BEGIN

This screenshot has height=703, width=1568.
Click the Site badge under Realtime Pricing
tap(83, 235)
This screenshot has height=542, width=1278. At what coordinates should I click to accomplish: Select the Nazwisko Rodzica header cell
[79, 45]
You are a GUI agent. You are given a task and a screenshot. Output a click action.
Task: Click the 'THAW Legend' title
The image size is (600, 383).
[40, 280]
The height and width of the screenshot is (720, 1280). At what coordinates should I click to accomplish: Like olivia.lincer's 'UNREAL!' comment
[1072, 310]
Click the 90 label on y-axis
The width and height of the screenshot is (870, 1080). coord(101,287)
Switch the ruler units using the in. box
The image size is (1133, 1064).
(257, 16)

END

Brief => Copy out exactly the lines running from the line with "The height and" to the end of the records, inclusive.

Written response =>
The height and width of the screenshot is (720, 1280). At what coordinates should I click to accomplish: Like olivia.lincer's 'UNREAL!' comment
[1072, 310]
Click the 90 label on y-axis
The width and height of the screenshot is (870, 1080). coord(101,287)
Switch the ruler units using the in. box
The image size is (1133, 1064).
(257, 16)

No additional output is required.